The problem:
Could you please retype all of the records exactly, skipping any pictures?
^^^^
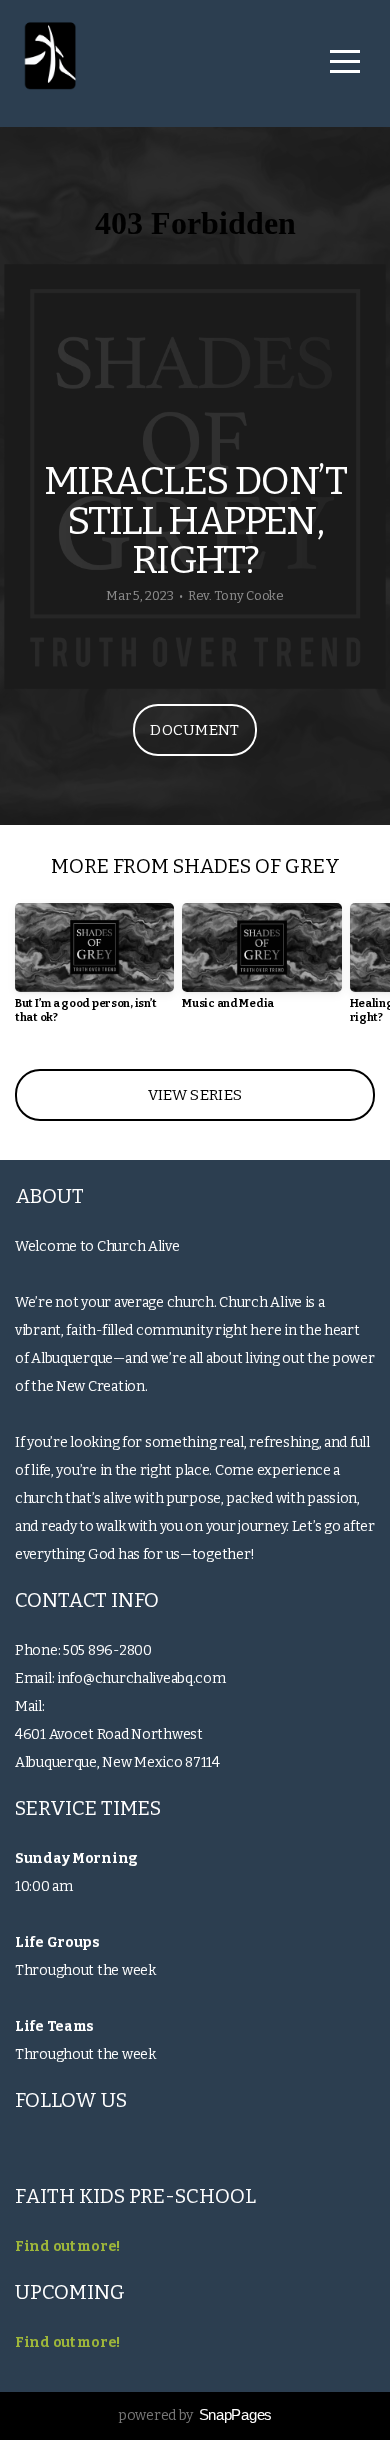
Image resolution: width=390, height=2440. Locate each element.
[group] (94, 971)
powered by (195, 2415)
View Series (195, 1095)
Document (194, 730)
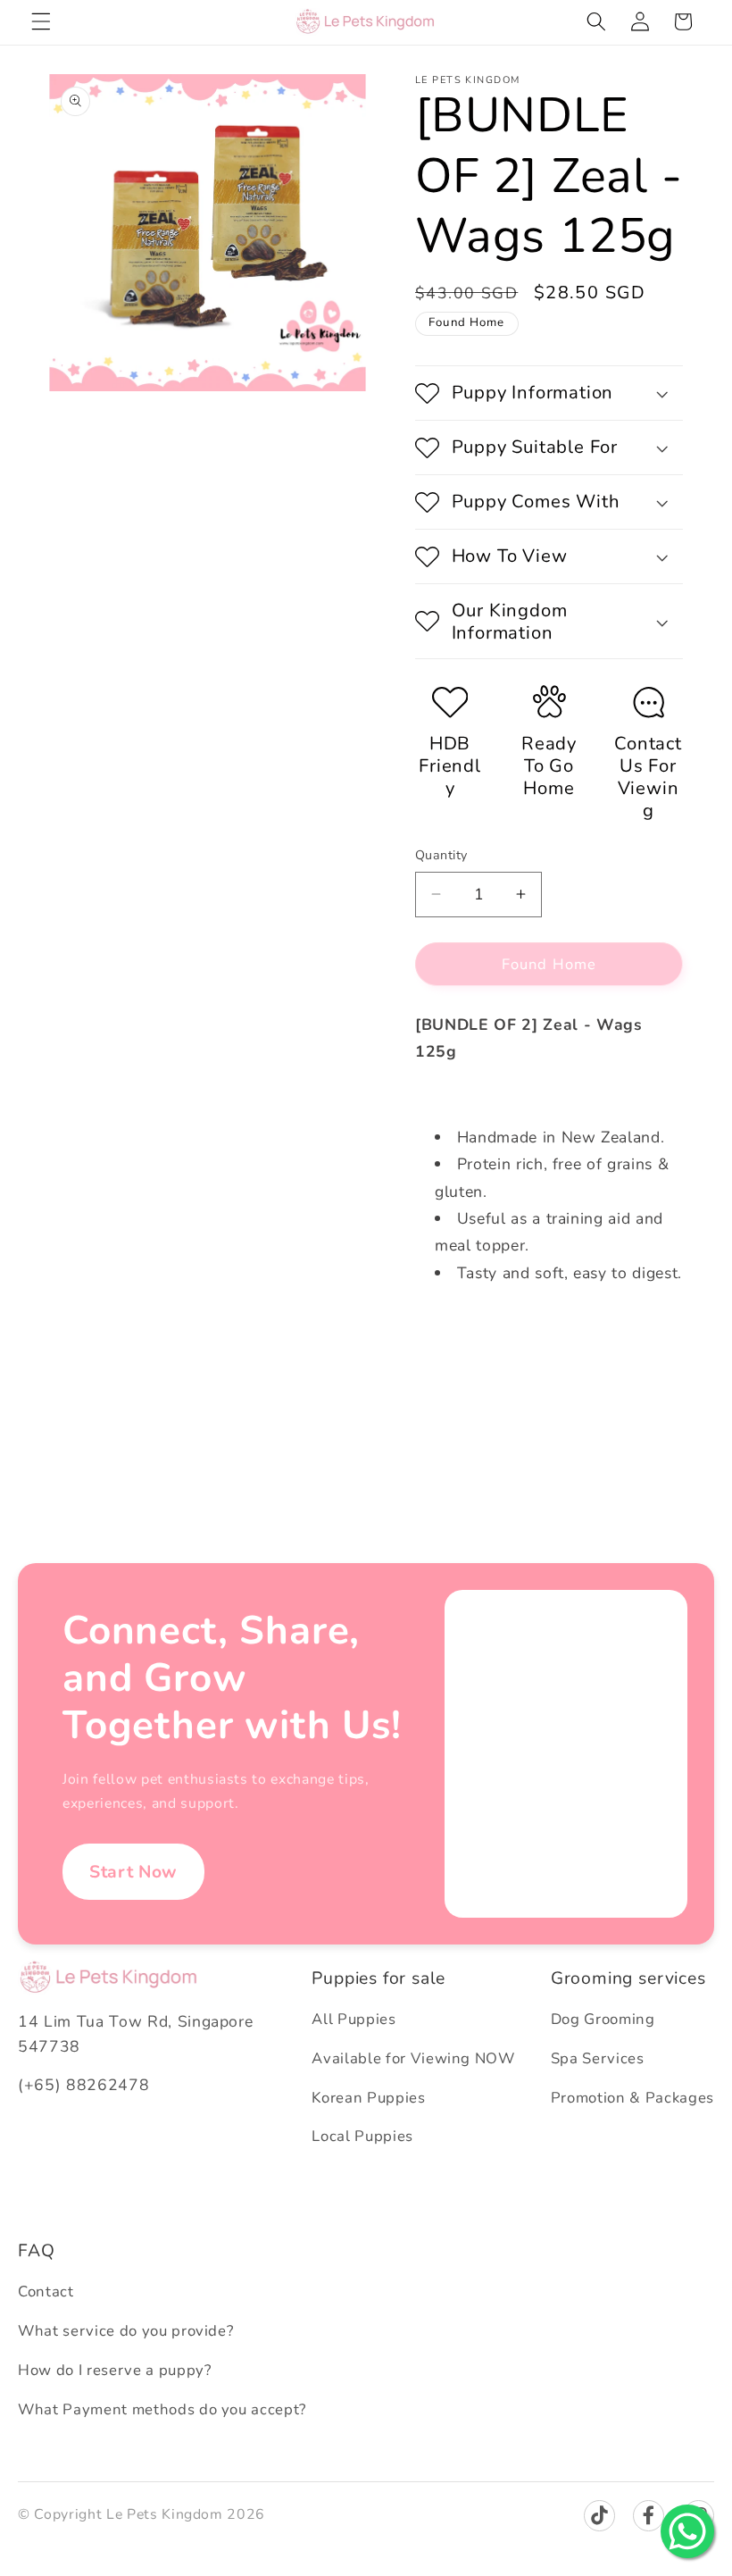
^^^^
Solution to the exercise:
Image resolution: width=390, height=2440. Locate each element.
[group] (94, 971)
powered by (195, 2415)
View Series (195, 1095)
Document (194, 730)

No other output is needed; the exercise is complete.